Longitudinal analysis using Maaslin3?

Re: 1: Your groups will only be compared against the control group by default. If you want to compare them against each other, you can use the contrast test (see this thread for a similar case). However, unless your model takes a long time to fit, it’s probably easier to just change the reference and run the model again.

Re: 2: Treatment1:After1 indeed means the treatment has produced a change in the taxa compared to the control, and it is the difference in the treated group and control group at time After1. Treatment2:Before (I think) shouldn’t exist in your results because Before should be taken as the reference Timepoint. If this is showing up, can you try setting Timepoint as a factor explicitly? Maybe the reference is getting tripped up by the interaction. After gives the difference after the intervention in the control group only.
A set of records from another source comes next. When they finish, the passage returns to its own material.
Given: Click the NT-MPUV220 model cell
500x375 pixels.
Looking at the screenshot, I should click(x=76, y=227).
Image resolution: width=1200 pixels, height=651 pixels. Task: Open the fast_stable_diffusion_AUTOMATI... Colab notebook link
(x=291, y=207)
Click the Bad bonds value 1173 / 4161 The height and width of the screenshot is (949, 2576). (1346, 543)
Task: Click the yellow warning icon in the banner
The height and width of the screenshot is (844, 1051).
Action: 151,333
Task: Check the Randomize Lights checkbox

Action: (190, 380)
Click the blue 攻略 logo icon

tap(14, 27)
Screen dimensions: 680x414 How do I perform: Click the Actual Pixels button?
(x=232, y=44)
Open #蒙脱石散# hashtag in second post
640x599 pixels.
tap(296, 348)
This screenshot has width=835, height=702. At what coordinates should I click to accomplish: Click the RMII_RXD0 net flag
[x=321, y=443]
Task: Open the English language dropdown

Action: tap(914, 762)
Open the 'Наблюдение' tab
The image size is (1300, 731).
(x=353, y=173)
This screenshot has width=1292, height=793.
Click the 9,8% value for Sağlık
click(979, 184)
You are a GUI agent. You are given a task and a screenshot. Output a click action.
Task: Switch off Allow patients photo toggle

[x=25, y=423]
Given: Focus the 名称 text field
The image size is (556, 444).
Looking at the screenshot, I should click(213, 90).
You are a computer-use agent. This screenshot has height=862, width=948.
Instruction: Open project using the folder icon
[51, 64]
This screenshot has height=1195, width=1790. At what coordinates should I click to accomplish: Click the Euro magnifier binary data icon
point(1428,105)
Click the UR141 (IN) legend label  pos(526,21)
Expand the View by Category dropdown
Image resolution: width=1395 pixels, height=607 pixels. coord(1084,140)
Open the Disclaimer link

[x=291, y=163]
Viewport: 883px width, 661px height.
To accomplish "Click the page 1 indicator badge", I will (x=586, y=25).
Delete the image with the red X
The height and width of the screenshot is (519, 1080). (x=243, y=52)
Re: 3: As corrections go, BH is pretty lenient, so I don’t think it’s an issue with the correction. Having only a few significant hits isn’t that unusual either and it makes for a clearer story in an analysis than “a whole bunch of things changed.” However, 15,000 taxa is a ton (way more than I usually see except in enormous meta-analyses), and if most of those are very rare, they’re probably driving up your q-values because you don’t have enough power to detect a significant difference in the rare ones. How did you arrive at 15,000 taxa? I wouldn’t normally recommend filtering in MaAsLin 3, but you might consider setting min_prevalence=0.01 and min_abundance=0.0001 or something like that.

Re: 4: I’m not sure I follow - can you post the plot so I can see what you mean? The MaAsLin 3 plots are typically intended for diagnostic purposes, so it might be better to just recreate the plot in ggplot directly.